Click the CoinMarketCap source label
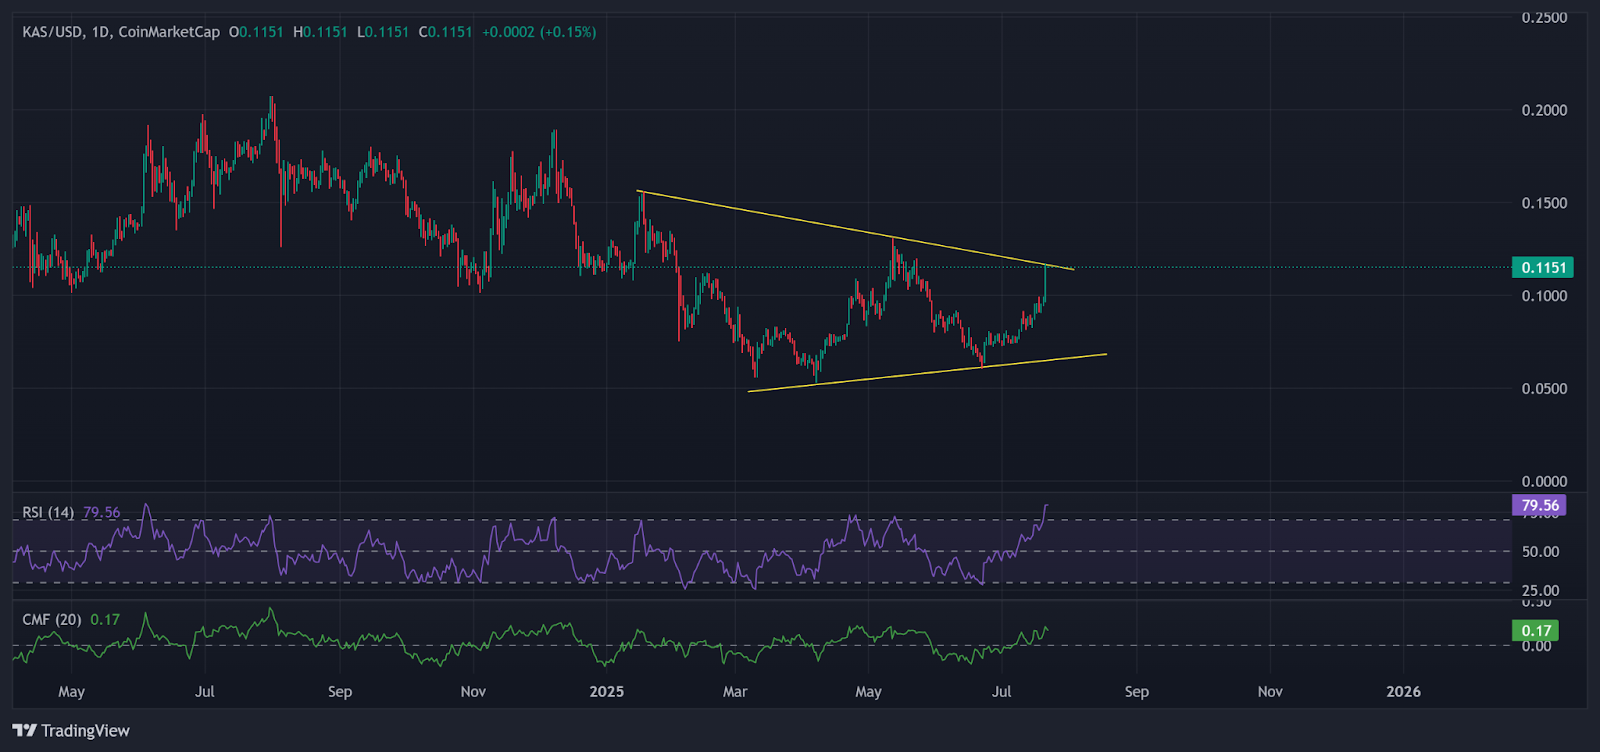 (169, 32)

---

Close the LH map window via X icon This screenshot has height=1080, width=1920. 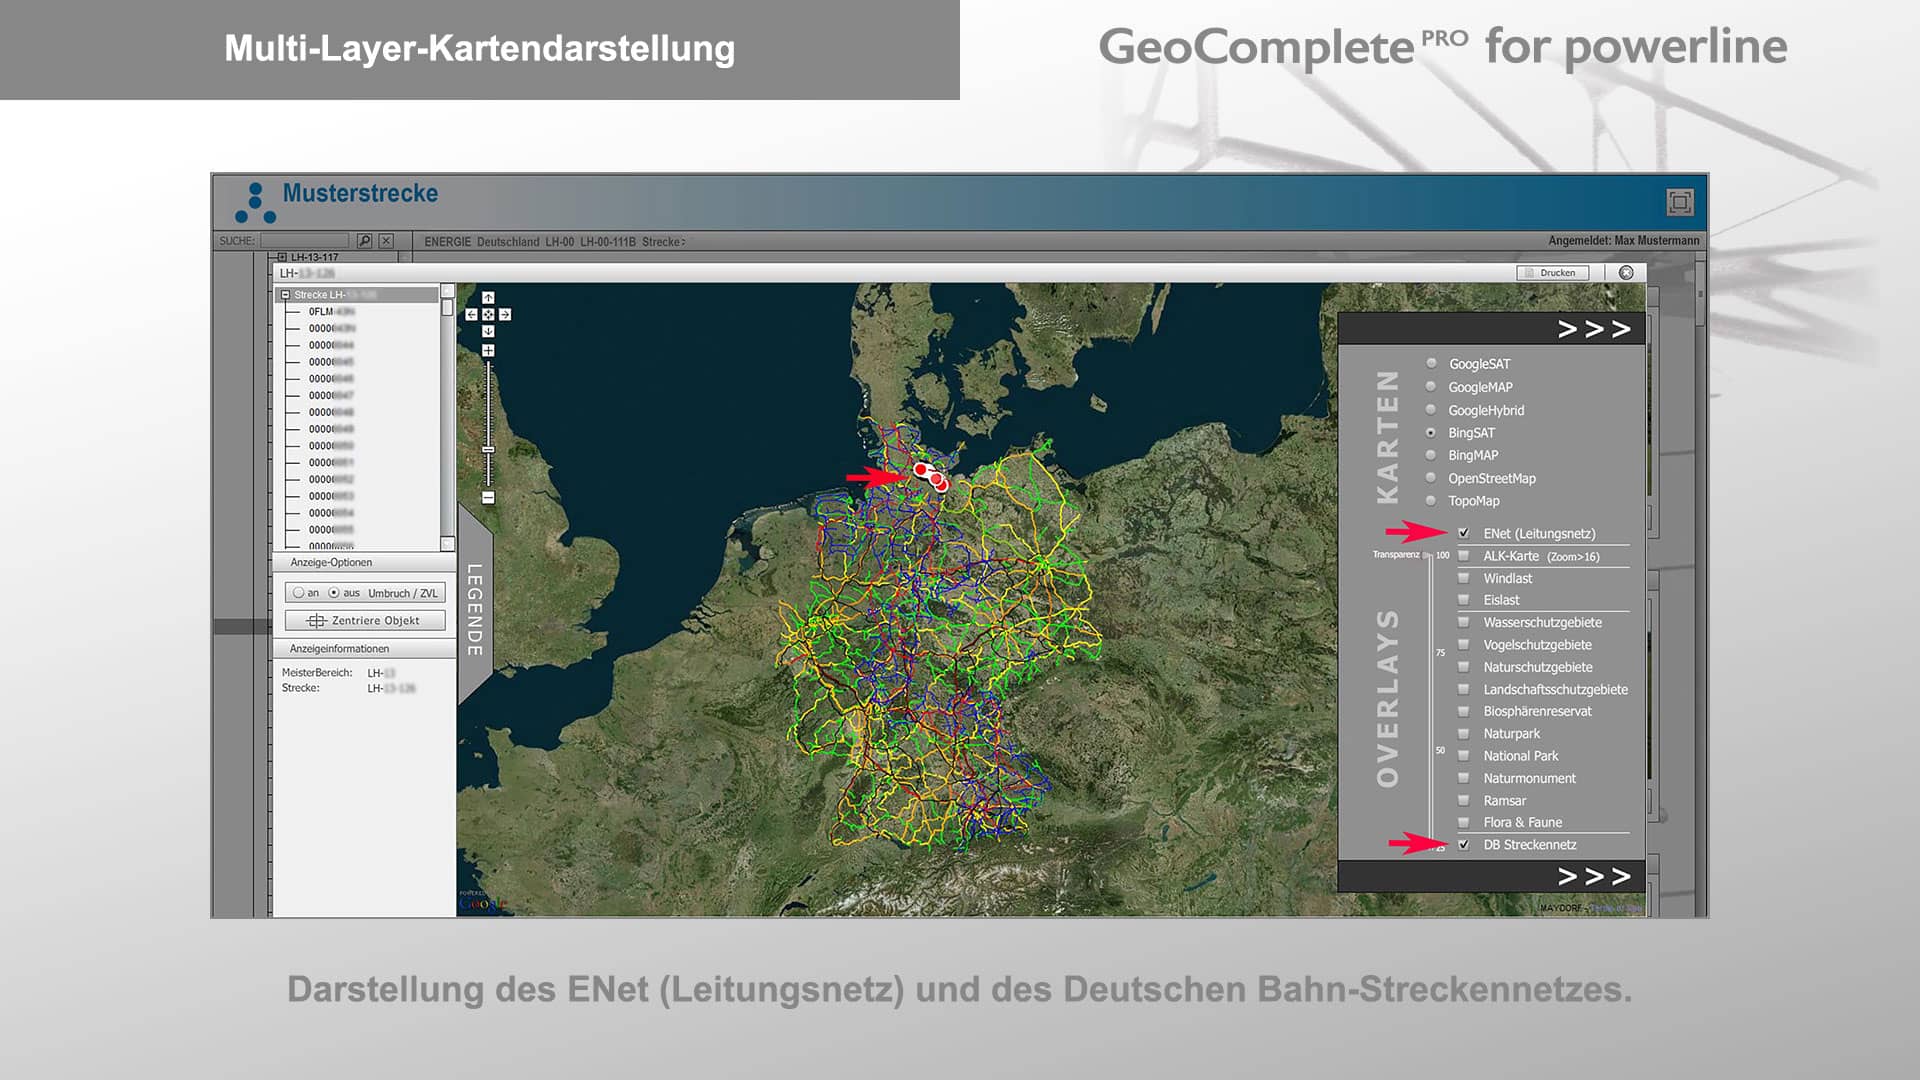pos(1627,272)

==

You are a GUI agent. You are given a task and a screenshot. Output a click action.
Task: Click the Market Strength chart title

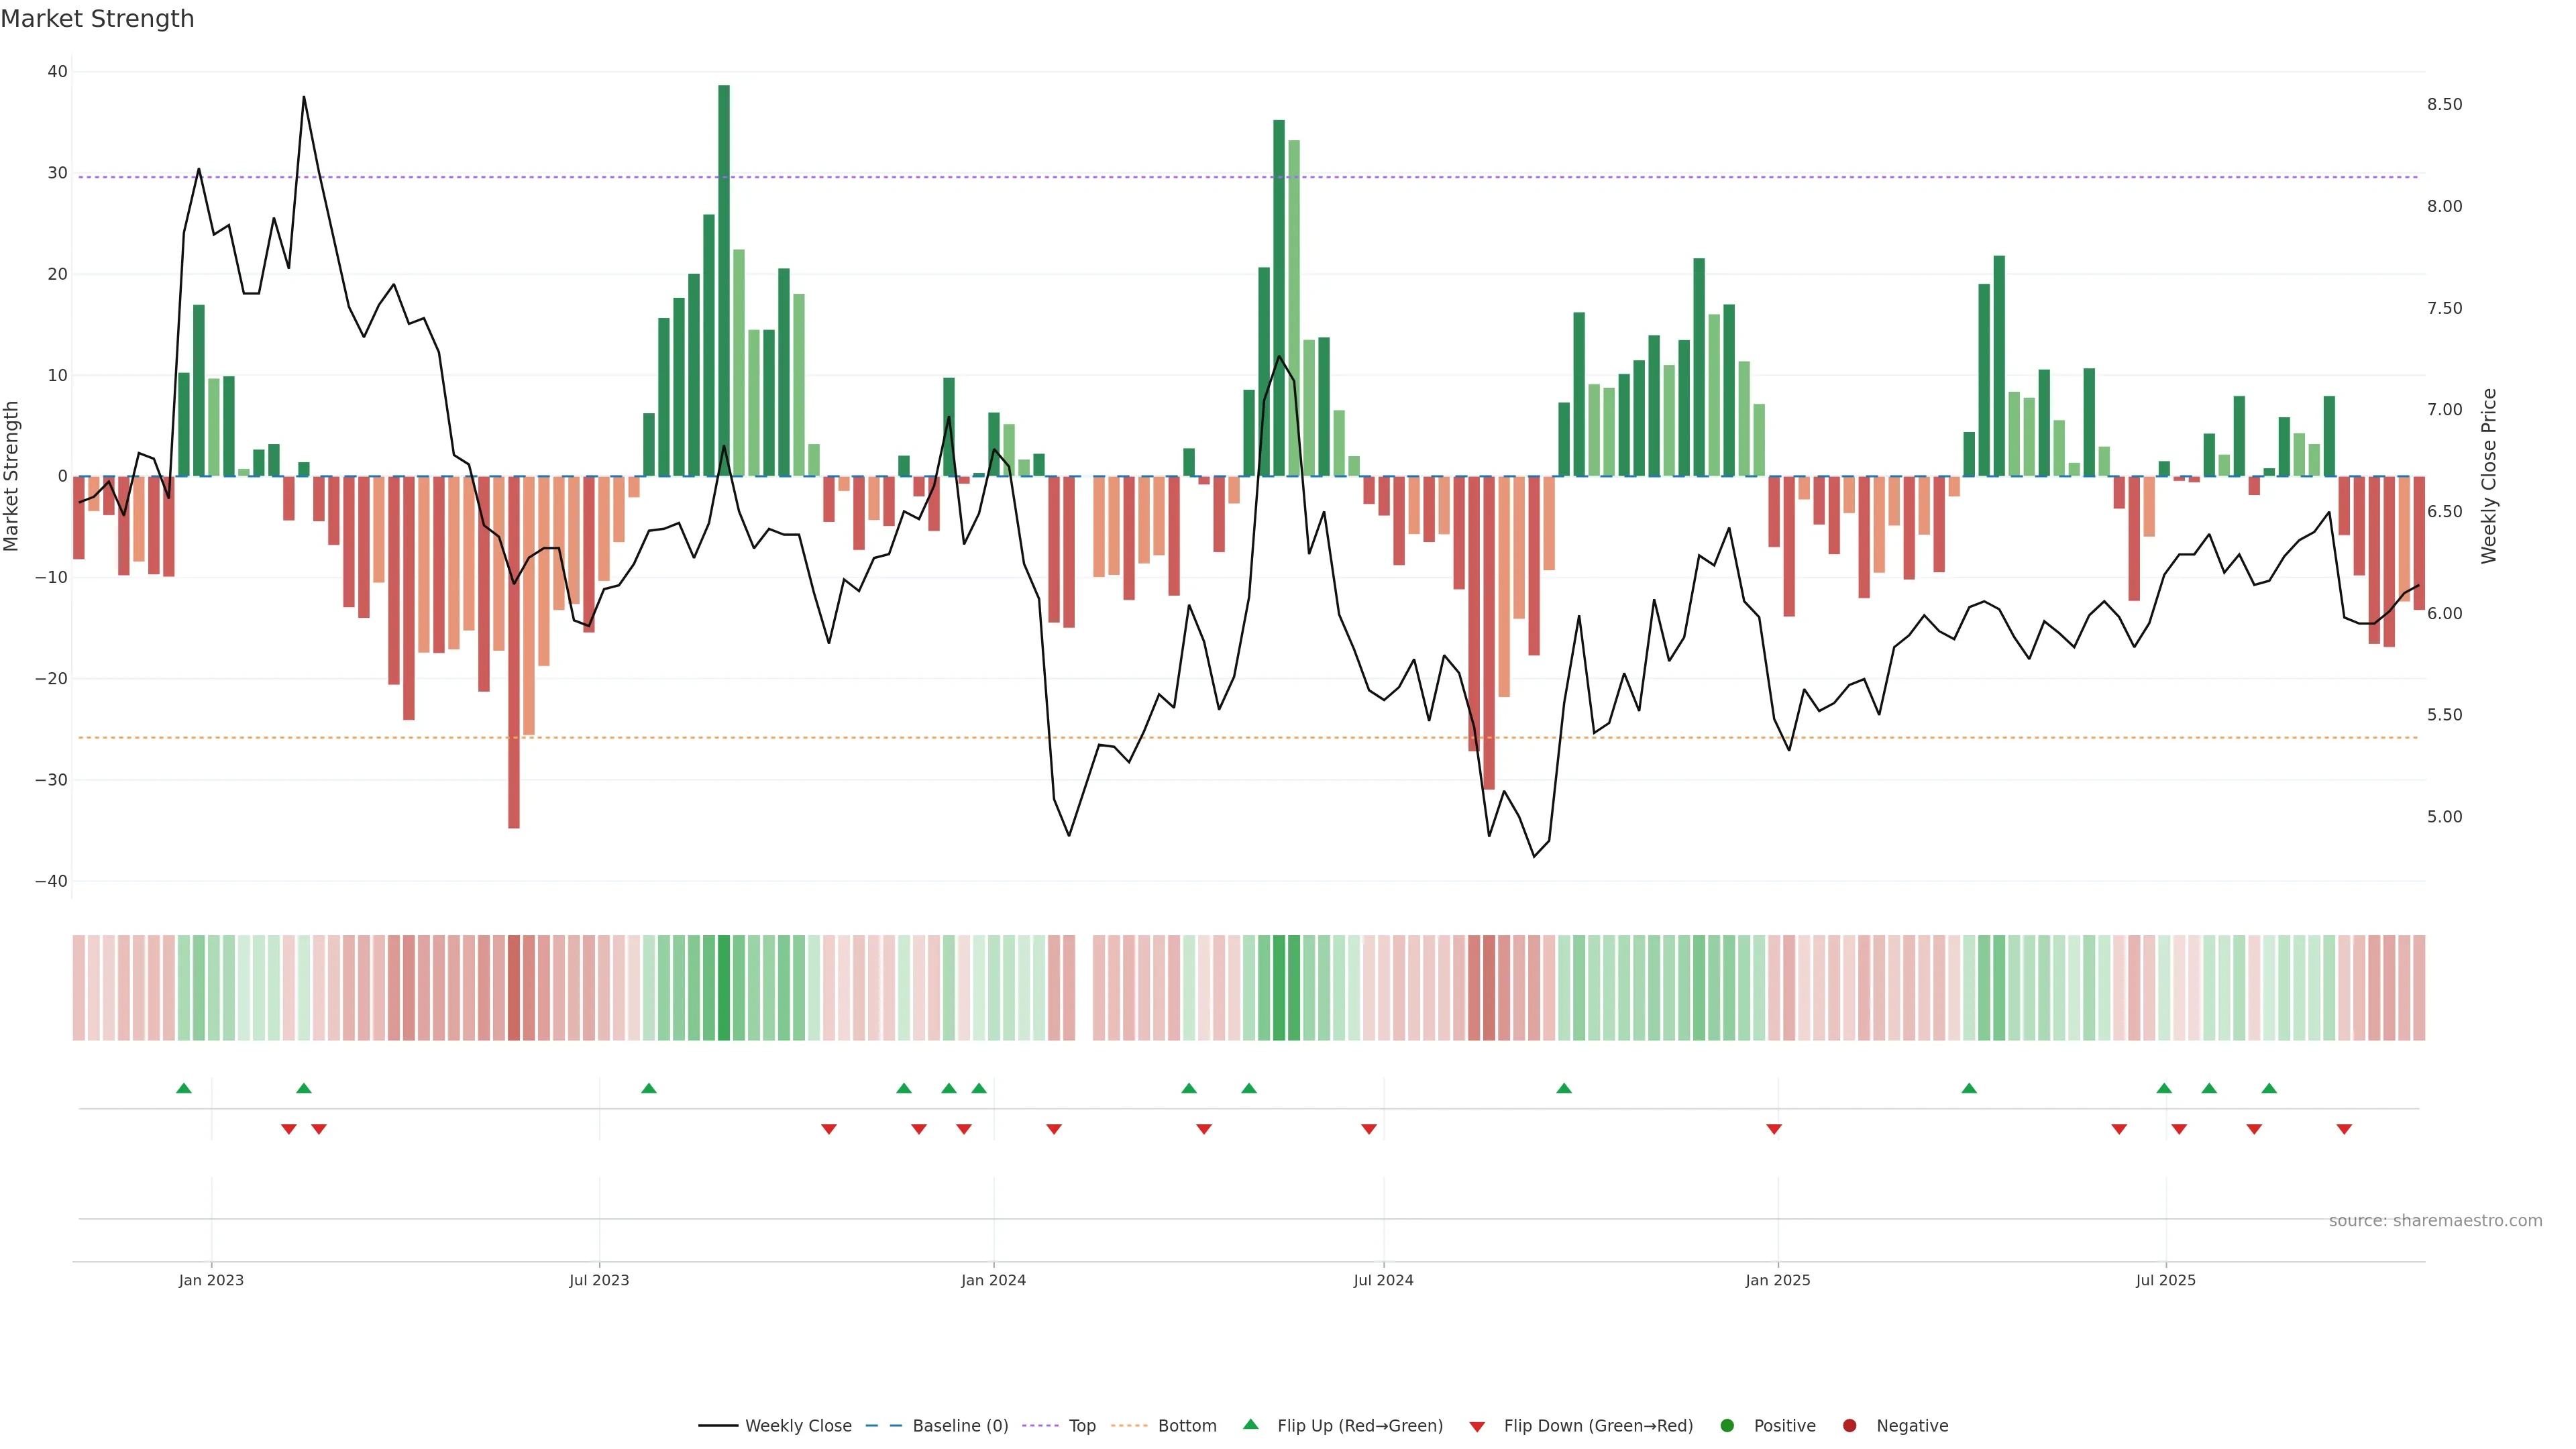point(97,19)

Exercise ▸ Write out the records from the line containing "You are a GUI" through the line containing "point(97,19)", including both of those lines, and leave the pictures out.

Exercise answer ▸
You are a GUI agent. You are given a task and a screenshot. Output a click action.
Task: Click the Market Strength chart title

point(97,19)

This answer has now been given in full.